I have got a script below that check the accuracy of a column of addresses in my dataframe against a column of addresses in another dataframe, to see if they match and how well they match.
my main dataframe contains about 3 million records (business_rates.csv), and reference dataframe (all_food_hygiene_data_clean_up.csv) contains about 10,000 records. I am getting this error when I process the match
ERROR: Process finished with exit code 137 (interrupted by signal 9: SIGKILL)
I think is due to running out of memory. Can someone tell me how to resolve exit code 137 ?
import pandas as pd
from rapidfuzz import process, fuzz
from itertools import islice
import time
from dask import dataframe as dd
ref_df = pd.read_csv('all_food_hygiene_data_clean_up.csv')
df = dd.read_csv('business_rates.csv', low_memory=False)

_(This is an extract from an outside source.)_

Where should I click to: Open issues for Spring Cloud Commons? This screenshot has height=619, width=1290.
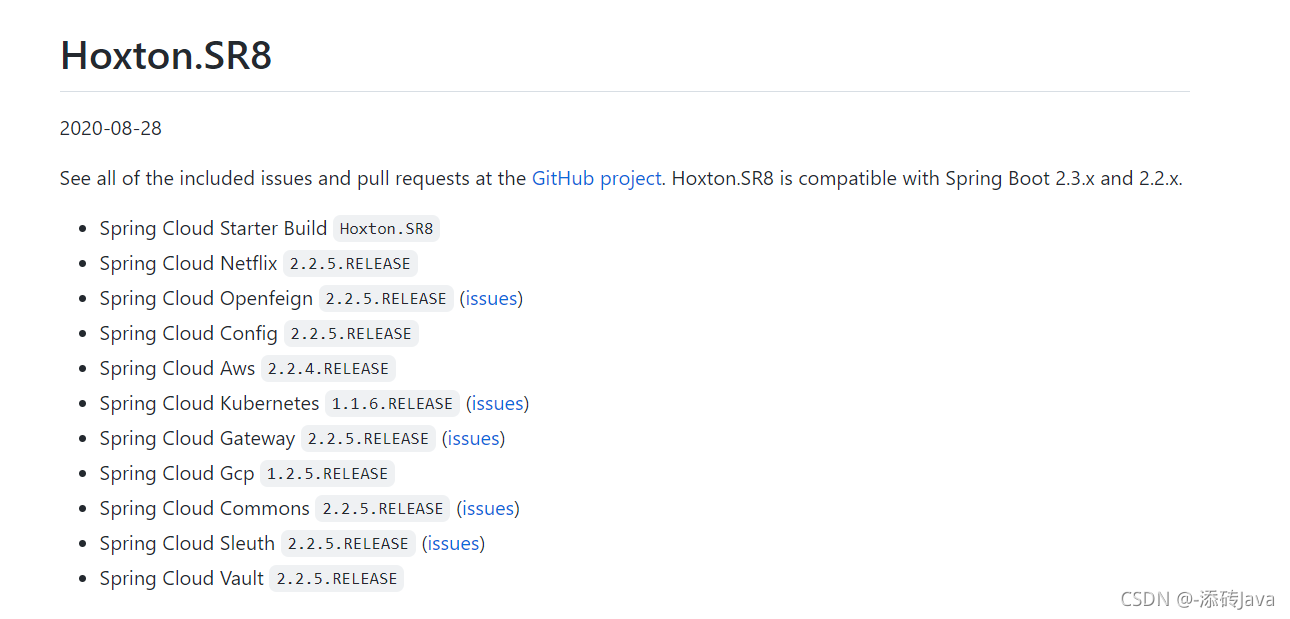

contacts_addresses = list(df.address)
ref_addresses = list(ref_df.ref_address.unique())
post_code = list(ref_df.post_code)
scores_list = []
names = []
start = time.time()
print("start time:", time.ctime(start))
chunk_size = 1000
ref_addr_iter = iter(ref_addresses)
while ref_addr_chunk := list(islice(ref_addr_iter, chunk_size)):
scores = process.cdist(ref_addr_chunk, contacts_addresses, scorer=fuzz.token_sort_ratio, score_cutoff=0, workers=-1)

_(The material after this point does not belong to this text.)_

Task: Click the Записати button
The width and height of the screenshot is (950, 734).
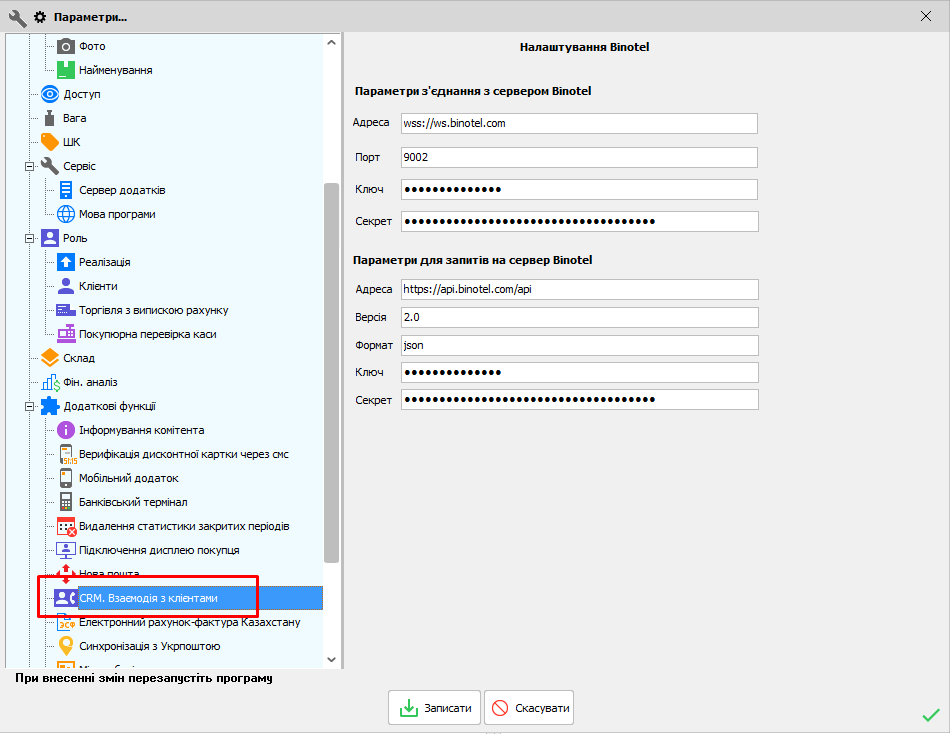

max_scores_idx = scores.argmax(axis=1)
print('post_code', len(post_code))
print('max_scores_idx', len(max_scores_idx))
for ref_addr_idx, score_idx in enumerate(max_scores_idx):
names.append((ref_addr_chunk[ref_addr_idx], contacts_addresses[score_idx]))
scores_list.append(scores[ref_addr_idx, score_idx])
end = time.time()
print("end time:", time.ctime(end))
name_dict = dict(names)
match_df = pd.DataFrame(name_dict.items(), columns=['ref_address', 'matched_address'])
scores_df = pd.DataFrame(scores_list)
merged_results_01 = pd.concat([match_df, scores_df], axis=1)
merged_results_01.to_csv('merged_results_01.csv')
merged_results_02 = pd.merge(ref_df, merged_results_01, how='right', on='ref_address')
merged_results_02.to_csv('results.csv', mode='a', index=False)